En Chipiona se levantó uno de los primeros balnearios de costa para la recuperación de pacientes y la gente empezó a construir sus residencias en torno al mar. Cuando la reina Victoria Eugenia, esposa de Alfonso XIII, se sumergió en aguas cántabras, las inmersiones se convirtieron en una práctica habitual de la alta burguesía. El 16 de julio de 1847 la Gaceta de Madrid anunciaba la playa de El Sardinero (Cantabria) como zona apropiada para darse esos baños de ola tan saludables. También Biarritz y San Sebastián se convirtieron en destinos favoritos para las elites europeas. La playa tenía un significado terapéutico y rejuvenecedor, tanto a nivel físico como mental.
Cuántas olas podían recibir y en qué postura
Aquellos primeros baños se hacían bajo prescripción médica indicando la hora más adecuada, el tiempo de sumersión, cuántas olas podían recibir o en qué postura, según cada dolencia. En 1877 ya apareció la primera guía del bañista o reglas para sacar provecho a los baños de mar, una de las cuales aconsejaba no bañarse al menos dos o tres horas después de la última comida, pero tampoco tomar el baño en ayunas. Sus sugerencias se referían también al traje de baño: pantalón y blusa y tela de "tal contextura que, aun cuando esté mojada, no se aplique al cuerpo".

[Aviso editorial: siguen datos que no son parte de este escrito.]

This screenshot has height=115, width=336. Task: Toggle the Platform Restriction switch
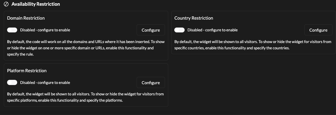pyautogui.click(x=12, y=83)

En España, su mejor promotora fue la granadina Eugenia de Montijo, emperatriz de Francia. En 1854 abrió las puertas de Villa Eugenie, en Biarritz, a grandes personalidades de todos los ámbitos e impulsó la moda de disfrutar del verano entre baños de mar en las aguas de Hendaya y Biarritz. No necesitó el pretexto médico. Consiguió que la playa se concibiera como puro hedonismo y los veraneantes empezaron a descubrir que, además de sanadora, era realmente divertida. Para la mujer aquellos primeros baños supusieron la liberación de sus corsés y revolucionaron la relación con sus cuerpos.

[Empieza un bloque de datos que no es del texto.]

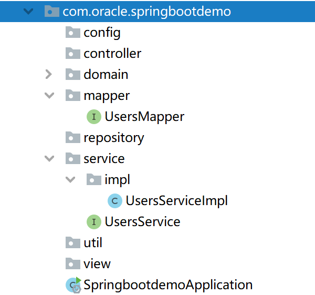Screen dimensions: 315x295
Task: Select UsersServiceImpl in the tree
Action: coord(176,201)
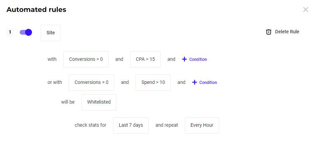Click the plus icon after CPA > 15

[x=184, y=59]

El tren atrajo al mar a las clases populares
El historiador Alain Corbin marca como hito clave en esa percepción de la costa como lugar deseable la invención del ferrocarril. Hasta ese momento, la gente "no tenía ni idea de la atracción de las playas, la emoción de un bañista bajo las olas o los placeres de permanecer en la costa". A mediados del XIX algunos países disponían ya de algún trazado ferroviario. Aunque las montañas seguían siendo el destino favorito, las clases populares ya podían desplazarse en tren sus días libres y volver a dormir a la ciudad después de haber pasado un día de sol y playa. El tren redujo el coste de los viajes y los resorts junto a la playa dejaron de ser exclusivos para aristócratas.
Aún faltaban unas cuantas décadas para la gran eclosión del turismo de sol y playa. A mediados de los años 50 del siglo pasado, en la costa alicantina no había más que un pequeño puñado de hoteles y Benidorm era solo un pueblecito de pescadores. Pero enseguida el furor playero se desbocó y dos décadas después años contaba ya con una treintena de hoteles para turistas, casi todos alemanes. Lo que pasó inmediatamente después lo describe Dani Rovira en uno de sus monólogos: "Llegábamos allí con todo: la bolsa, la pelota, el patito, la nevera, la radio pincho... Y la playa petá, que yo digo: tú tiras aquí un alfiler y se pinchan ocho antes de que caiga". Habría que anotar también el Seat 600, el gran aliado para desplazar a los baby boomers y el símbolo de un turismo que se hizo imparable.